DATA START

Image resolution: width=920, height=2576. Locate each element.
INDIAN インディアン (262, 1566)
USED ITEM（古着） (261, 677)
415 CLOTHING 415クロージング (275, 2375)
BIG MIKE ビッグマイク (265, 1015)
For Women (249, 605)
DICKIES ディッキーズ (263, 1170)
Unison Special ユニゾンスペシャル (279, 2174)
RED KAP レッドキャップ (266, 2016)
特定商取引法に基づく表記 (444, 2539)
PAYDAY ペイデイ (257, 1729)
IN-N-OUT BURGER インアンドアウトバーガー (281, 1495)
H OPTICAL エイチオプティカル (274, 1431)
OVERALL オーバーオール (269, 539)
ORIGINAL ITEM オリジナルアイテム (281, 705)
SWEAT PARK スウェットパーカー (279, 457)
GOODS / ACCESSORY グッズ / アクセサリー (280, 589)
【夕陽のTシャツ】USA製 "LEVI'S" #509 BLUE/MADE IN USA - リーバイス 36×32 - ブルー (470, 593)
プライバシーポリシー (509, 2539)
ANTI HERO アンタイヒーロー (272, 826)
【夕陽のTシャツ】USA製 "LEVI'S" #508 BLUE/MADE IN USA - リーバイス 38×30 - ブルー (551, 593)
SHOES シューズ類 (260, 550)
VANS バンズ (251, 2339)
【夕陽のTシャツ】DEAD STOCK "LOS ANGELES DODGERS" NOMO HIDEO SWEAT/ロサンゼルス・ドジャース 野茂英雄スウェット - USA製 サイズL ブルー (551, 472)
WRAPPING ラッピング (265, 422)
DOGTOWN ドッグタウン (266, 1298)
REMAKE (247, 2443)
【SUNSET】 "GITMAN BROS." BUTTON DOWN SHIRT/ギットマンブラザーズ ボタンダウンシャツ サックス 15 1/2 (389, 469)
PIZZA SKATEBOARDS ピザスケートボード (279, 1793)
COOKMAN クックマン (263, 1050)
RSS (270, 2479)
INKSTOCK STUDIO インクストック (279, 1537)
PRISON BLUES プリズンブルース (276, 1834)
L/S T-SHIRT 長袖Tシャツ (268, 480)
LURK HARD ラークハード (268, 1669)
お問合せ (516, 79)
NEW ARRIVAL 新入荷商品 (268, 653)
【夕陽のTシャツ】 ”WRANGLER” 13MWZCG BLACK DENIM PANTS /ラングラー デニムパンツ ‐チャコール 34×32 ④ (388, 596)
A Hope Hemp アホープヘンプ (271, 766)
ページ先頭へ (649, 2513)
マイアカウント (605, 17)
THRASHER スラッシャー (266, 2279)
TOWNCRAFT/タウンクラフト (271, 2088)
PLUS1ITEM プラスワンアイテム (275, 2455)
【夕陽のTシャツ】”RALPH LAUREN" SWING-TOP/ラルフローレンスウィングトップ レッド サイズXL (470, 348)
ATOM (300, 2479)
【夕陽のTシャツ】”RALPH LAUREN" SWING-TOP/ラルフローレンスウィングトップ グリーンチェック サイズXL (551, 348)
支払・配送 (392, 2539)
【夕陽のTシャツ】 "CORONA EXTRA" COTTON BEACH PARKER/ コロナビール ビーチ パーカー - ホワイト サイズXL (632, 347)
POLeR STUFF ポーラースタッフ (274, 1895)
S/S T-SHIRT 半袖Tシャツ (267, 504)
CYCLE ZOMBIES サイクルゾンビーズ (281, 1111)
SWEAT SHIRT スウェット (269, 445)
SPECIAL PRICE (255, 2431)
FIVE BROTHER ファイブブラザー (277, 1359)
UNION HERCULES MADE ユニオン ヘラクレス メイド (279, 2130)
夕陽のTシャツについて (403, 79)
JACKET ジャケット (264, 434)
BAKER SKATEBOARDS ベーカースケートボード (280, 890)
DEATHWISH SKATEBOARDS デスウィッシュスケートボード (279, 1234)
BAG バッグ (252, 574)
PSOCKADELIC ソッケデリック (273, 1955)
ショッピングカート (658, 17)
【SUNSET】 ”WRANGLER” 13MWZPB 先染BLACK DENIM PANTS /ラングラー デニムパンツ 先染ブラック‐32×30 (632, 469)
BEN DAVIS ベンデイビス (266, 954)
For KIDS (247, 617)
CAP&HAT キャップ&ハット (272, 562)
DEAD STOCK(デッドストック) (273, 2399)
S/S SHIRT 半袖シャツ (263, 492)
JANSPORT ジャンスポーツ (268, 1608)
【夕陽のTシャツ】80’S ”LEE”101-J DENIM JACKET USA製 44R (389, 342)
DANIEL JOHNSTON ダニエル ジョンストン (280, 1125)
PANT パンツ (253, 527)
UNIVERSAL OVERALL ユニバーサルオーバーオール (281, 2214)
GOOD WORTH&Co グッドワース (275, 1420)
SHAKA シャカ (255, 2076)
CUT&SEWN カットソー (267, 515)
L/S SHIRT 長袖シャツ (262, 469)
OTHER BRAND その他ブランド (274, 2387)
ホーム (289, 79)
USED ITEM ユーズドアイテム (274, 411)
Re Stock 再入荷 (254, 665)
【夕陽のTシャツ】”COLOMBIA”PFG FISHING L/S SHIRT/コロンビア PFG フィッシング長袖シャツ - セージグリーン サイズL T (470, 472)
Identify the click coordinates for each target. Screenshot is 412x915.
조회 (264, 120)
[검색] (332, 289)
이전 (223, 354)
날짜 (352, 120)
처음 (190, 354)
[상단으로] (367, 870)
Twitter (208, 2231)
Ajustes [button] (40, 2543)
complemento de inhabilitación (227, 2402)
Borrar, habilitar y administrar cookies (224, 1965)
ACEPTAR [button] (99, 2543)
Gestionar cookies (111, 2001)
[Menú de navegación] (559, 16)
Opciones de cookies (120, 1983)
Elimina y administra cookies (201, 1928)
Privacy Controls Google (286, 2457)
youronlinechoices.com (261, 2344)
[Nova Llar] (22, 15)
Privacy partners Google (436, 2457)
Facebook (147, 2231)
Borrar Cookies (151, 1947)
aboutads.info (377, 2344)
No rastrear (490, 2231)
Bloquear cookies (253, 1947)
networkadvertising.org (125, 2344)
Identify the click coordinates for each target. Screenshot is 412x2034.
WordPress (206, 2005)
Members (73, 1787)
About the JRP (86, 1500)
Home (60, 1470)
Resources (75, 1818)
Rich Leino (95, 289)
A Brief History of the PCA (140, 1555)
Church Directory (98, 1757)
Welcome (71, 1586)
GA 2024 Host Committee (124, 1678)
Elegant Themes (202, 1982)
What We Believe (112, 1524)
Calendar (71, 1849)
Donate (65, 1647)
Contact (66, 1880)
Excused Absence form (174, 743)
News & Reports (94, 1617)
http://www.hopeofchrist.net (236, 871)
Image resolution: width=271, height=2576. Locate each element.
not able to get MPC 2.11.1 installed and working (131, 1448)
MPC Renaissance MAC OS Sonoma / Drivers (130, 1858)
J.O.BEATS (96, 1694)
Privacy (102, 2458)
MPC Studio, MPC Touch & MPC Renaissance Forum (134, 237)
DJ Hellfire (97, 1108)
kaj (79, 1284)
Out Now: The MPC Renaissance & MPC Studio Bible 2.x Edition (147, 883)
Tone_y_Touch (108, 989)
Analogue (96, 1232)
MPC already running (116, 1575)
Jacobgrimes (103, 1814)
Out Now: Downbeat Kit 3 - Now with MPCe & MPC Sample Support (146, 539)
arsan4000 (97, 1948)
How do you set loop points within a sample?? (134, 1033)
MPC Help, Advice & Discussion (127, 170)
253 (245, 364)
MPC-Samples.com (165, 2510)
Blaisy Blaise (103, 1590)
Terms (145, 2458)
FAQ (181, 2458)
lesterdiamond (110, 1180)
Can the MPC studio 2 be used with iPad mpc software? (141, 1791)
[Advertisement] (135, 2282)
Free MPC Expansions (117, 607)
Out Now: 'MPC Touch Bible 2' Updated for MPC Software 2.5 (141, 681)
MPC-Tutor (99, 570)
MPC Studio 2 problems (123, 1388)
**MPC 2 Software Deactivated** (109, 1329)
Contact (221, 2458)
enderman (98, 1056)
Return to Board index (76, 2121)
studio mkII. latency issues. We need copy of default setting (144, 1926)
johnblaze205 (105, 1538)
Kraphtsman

DATA END

-- WHAT YOU ARE ASKED TO DO --
From the line containing "How do you set" to the last line of the records above, please write out every line exactly and add nothing.

-- RESPONSE FOR THIS EXERCISE --
How do you set loop points within a sample?? (134, 1033)
MPC Help, Advice & Discussion (127, 170)
253 (245, 364)
MPC-Samples.com (165, 2510)
Blaisy Blaise (103, 1590)
Terms (145, 2458)
FAQ (181, 2458)
lesterdiamond (110, 1180)
Can the MPC studio 2 be used with iPad mpc software? (141, 1791)
[Advertisement] (135, 2282)
Free MPC Expansions (117, 607)
Out Now: 'MPC Touch Bible 2' Updated for MPC Software 2.5 (141, 681)
MPC-Tutor (99, 570)
MPC Studio 2 problems (123, 1388)
**MPC 2 Software Deactivated** (109, 1329)
Contact (221, 2458)
enderman (98, 1056)
Return to Board index (76, 2121)
studio mkII. latency issues. We need copy of default setting (144, 1926)
johnblaze205 (105, 1538)
Kraphtsman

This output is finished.